Thomas Dietz: Das ist unwahrscheinlich. Ich glaube das nicht.

Warum nicht?

So ein Tank explodiert nicht so einfach, denn Kerosin an sich brennt nicht. Kippen Sie mal Kerosin in einen Eimer und werfen Sie ein Streichholz hinein. Das brennt nicht. Was brennen kann, ist ein Luft-Kerosin-Gemisch.

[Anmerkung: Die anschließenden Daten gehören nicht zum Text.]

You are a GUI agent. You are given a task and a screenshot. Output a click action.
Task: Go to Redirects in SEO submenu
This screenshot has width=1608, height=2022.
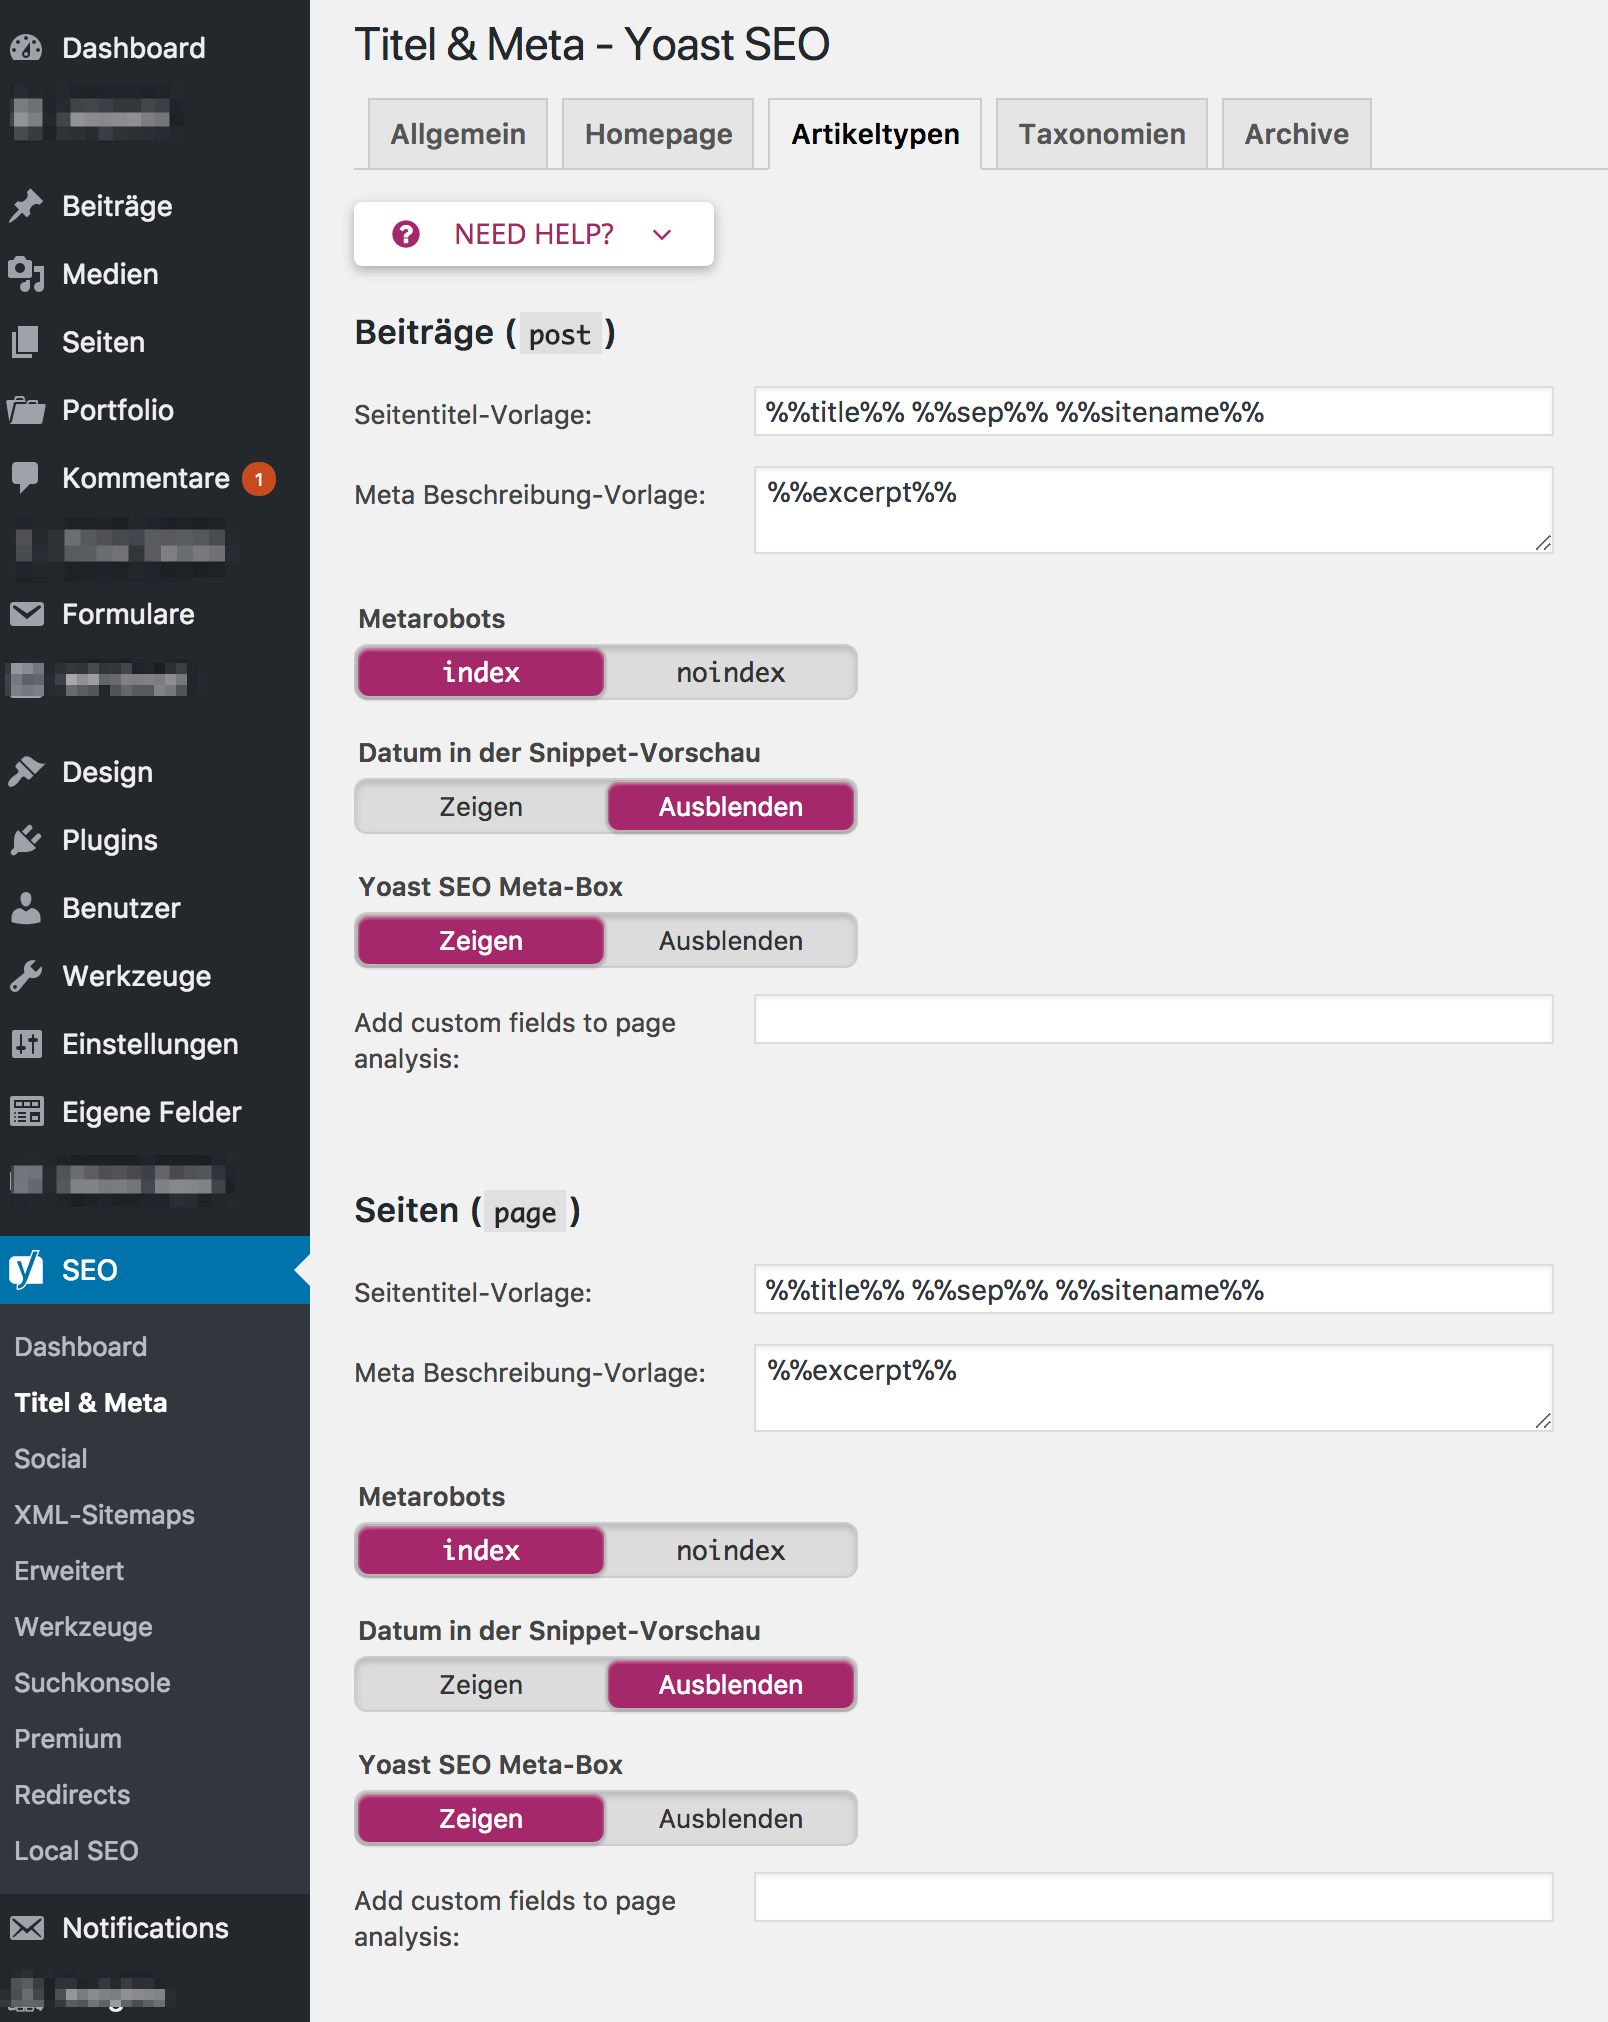72,1794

Und wie kann das entstehen?

Da müssen mehrere Zufälle zusammenkommen. Zunächst einmal darf der Tank nicht voll und nicht leer gewesen sein. Ganz voll oder ganz leer – das ist am ungefährlichsten, denn dann kann sich nichts vermischen. Anders ist es, wenn der Tank halb voll ist. Ein Jumbo, der von New York nach Paris fliegt, hat etwa 130 Tonnen Kerosin im Tank. Bei einer maximalen Tankkapazität von 170 Tonnen waren also etwa 40 Tonnen Freiraum. Aber ob der allein im Zentraltank war, ist fraglich.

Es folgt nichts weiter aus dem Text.